[Data shown]:
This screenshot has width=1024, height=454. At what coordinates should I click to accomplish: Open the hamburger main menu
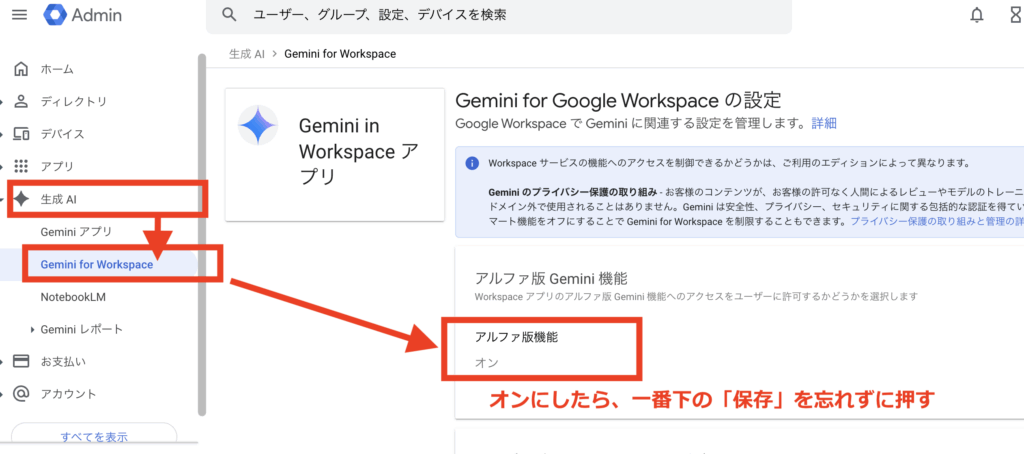pos(19,14)
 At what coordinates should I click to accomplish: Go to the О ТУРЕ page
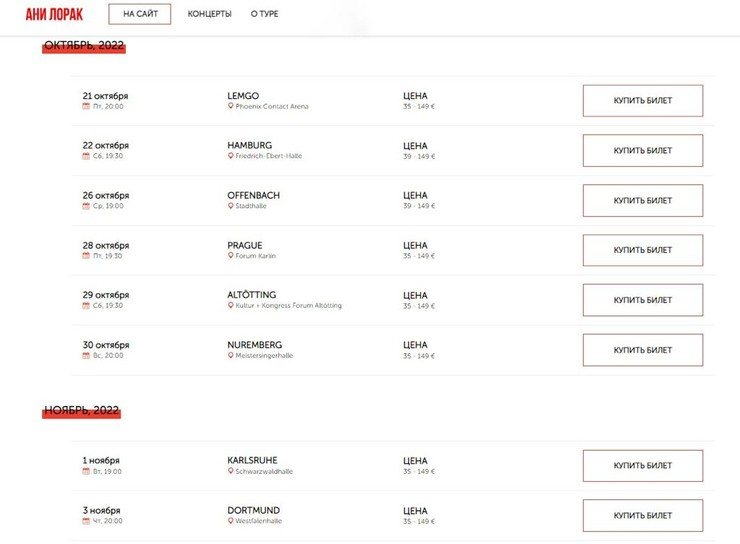point(264,14)
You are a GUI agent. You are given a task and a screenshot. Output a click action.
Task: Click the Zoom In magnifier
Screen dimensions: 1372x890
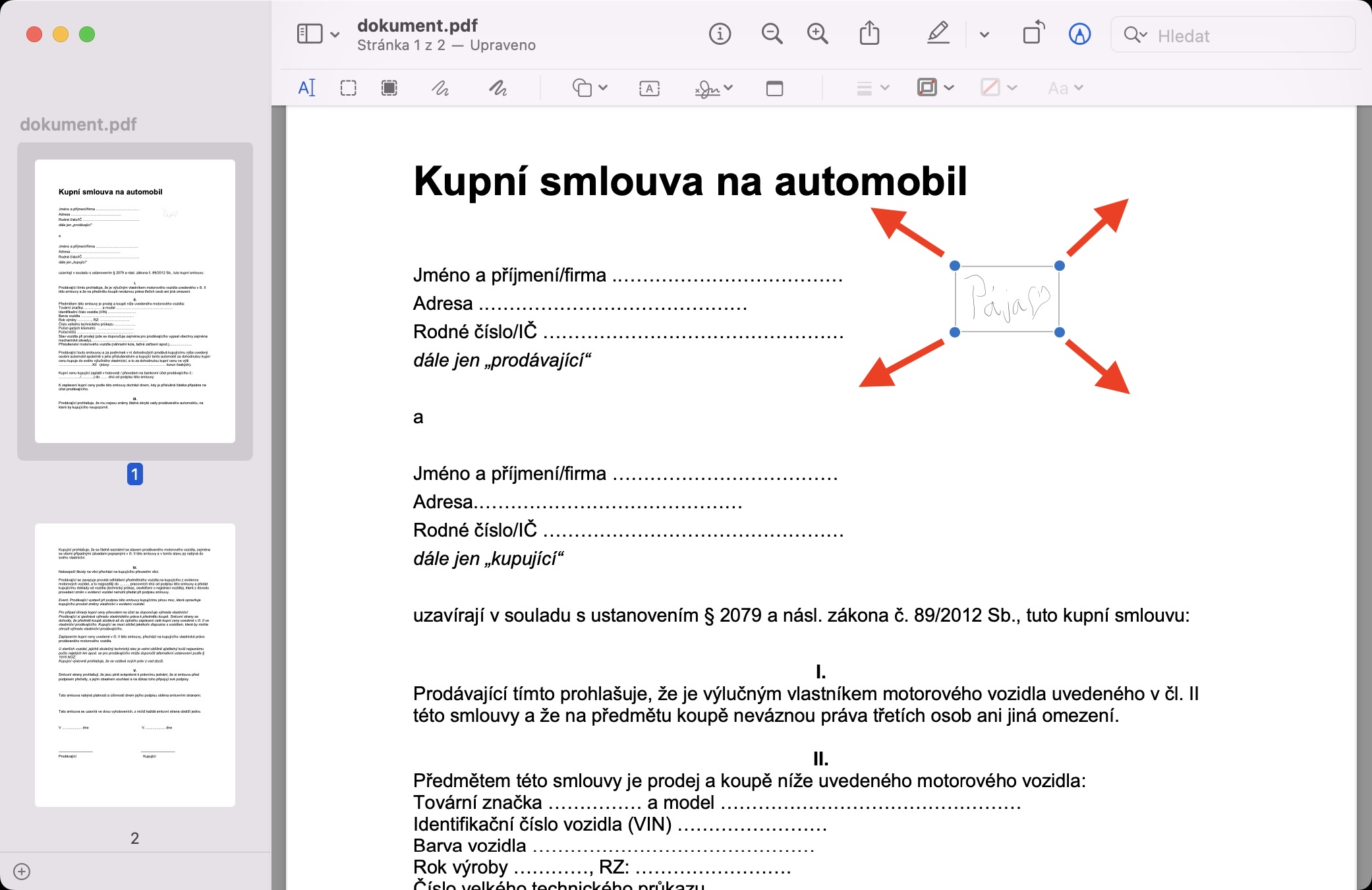coord(817,34)
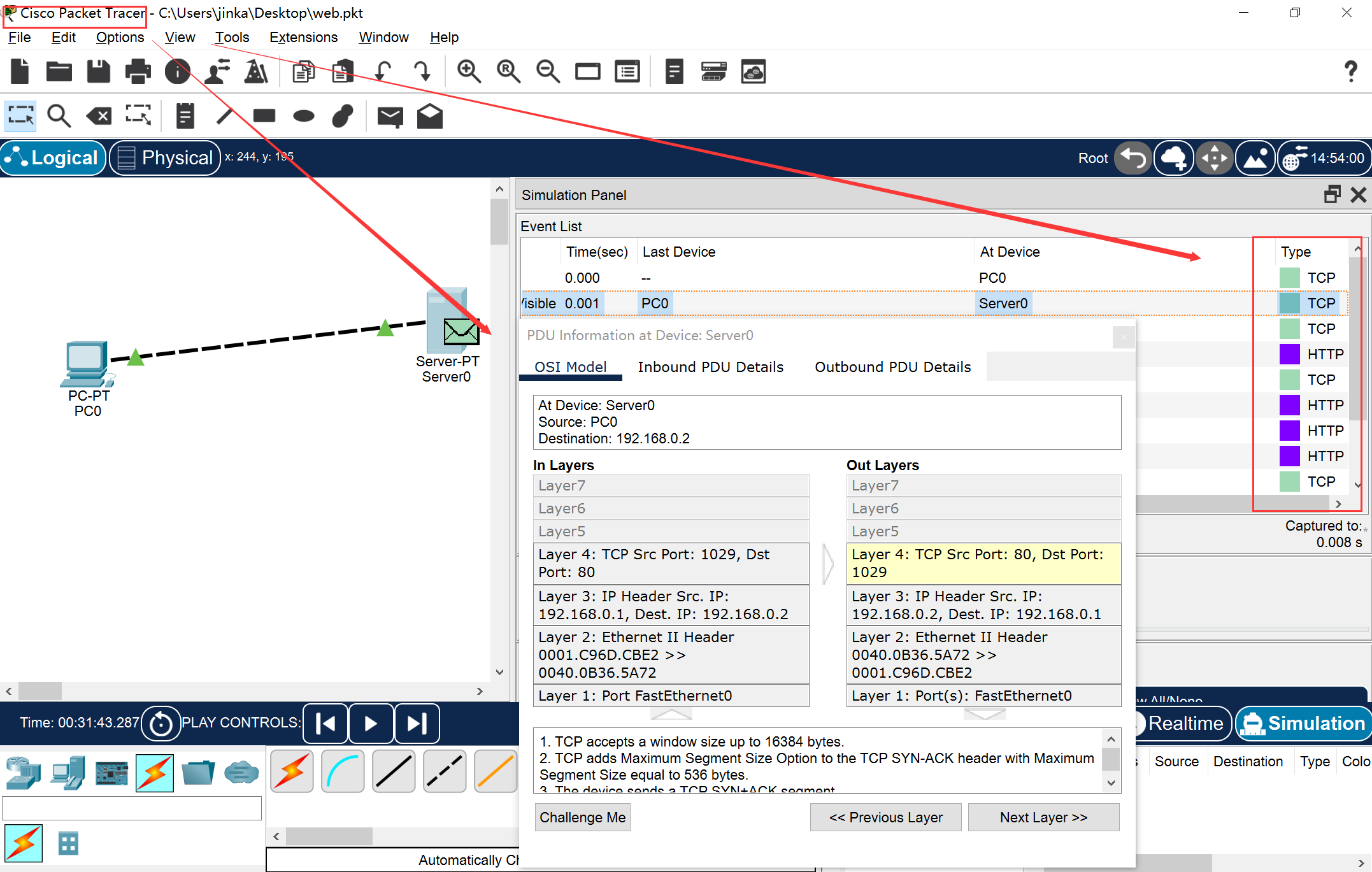Click the Next Layer button
This screenshot has height=872, width=1372.
click(x=1043, y=817)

[Job]:
Pull out every line of the records above that contains the string "screenshot" and copy each one in full. Matching is case-sensitive.

[Exercise output]:
This screenshot has width=1024, height=454. At what coordinates should I click to accomplish: Open the hamburger main menu
You are a GUI agent. You are given a task and a screenshot. Output a click action.
This screenshot has height=872, width=1372.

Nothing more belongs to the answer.